Was just reading a few chapteres of Guns, Germs and Steel for class and randomly thinking about Bush and Iraq. I'm a flaming liberal, and the boy's pretty conservative, so that's led to quite a few arguments between us. And I know in general the liberal position for the war is against it. Mostly, that's what I think. Actually, that was completely my mindset until a few minutes ago. I don't like war in general. I'm incredibly anti-violence and pacifist, and war scares the hell out of me, as does nationalism, patriotism and all those things that can lead toward fundamentalism or militarism. Yay isms. But then, I was thinking back to some of the headlines on Salon.com that seemed to be on articles on what the Iraqi population might think of the peace protests and the anti-war protests going on right now. I mean, do they think we anti-war people want to keep Saddam in power? Do they think we're dangerously isolationist, like Tokugawa Japan? Do they think we only care about America and our own affairs? Or do they resent America for the war and for barging in on their country and their politics?

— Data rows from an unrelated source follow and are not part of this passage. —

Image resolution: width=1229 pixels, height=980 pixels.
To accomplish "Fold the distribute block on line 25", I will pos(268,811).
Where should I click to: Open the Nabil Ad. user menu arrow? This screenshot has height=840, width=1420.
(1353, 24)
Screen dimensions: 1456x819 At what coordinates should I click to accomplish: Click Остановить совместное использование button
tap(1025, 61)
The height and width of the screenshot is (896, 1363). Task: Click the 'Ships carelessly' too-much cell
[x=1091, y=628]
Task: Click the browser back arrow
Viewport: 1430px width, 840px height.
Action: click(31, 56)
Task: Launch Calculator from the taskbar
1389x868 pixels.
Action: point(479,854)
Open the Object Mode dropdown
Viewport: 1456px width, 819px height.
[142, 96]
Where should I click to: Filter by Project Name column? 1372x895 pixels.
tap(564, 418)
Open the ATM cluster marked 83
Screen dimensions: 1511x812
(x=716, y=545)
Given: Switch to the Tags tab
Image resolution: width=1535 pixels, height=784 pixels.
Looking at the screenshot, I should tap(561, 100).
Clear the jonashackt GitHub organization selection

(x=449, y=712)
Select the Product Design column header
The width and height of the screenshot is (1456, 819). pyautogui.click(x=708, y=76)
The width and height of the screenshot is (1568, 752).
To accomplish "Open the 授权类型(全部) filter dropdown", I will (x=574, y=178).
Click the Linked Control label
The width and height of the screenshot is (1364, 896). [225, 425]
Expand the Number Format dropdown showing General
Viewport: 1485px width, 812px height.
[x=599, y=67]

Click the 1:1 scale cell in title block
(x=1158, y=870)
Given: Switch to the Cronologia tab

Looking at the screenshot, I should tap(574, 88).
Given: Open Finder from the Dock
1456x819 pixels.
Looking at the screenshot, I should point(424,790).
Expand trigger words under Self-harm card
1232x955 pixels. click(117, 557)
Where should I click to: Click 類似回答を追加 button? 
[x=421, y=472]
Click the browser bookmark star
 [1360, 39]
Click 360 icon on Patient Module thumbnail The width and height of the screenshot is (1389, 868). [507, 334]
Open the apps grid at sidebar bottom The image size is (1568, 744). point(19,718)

And thinking about it that way, the war looks like some sort of holy crusade to free the natives from this oppressive ruler. Except that doesn't seem to be the way Bush presents it. The funny thing is, I think maybe the war would be a lot more acceptable to more people if it weren't portrayed as taking Saddam out before he unleashes himself on the world and more along the lines of doing what the oppressed Iraqi population can't do. Maybe. I don't know. And then there's the question of exactly how oppressed the Iraqis are. I know there's all that stuff in the media about oppressed women and fundamentalist Islam. (By the way, I think using "oppressed" now sounds so propagandist) But sometimes you wonder. I remember one of the strangest things about my internship this summer (besides the sheer horribleness of investment banking, which, I swear, is a separate level of hell in and of itself) was really getting to talk to people from Mainland China. As I said, I'm from Taiwan, which means I've heard lots of horror stories about the Cultural Revolution and the evils of Mao Tse-Tung, both from my Chinese teachers and less so from my American ones. I think because of that, I just figured everyone kind of knew Mao was this horrible person who did all these horrible things in China. But the interns from China all were talking about who they admired more, Mao or Jiang Ze-Ming or the other political leaders. I'm pretty sure most people in America, not to mention Taiwan, would think this was not something most people say. I hear about all the human rights issues in China, along with the arrest of dissenters, censorship of almost everything, and the persecution of the Falun Gong, in the media, and I guess I just assume that oh, of course everyone must think like that. But I guess to the Chinese, they might see that as American propaganda attempting to discredit their own government or something. POV is everything sometimes, it seems. So I still have no idea what to think about the war on Iraq, after all this. Mostly I think I'd like to know what people in Iraq think.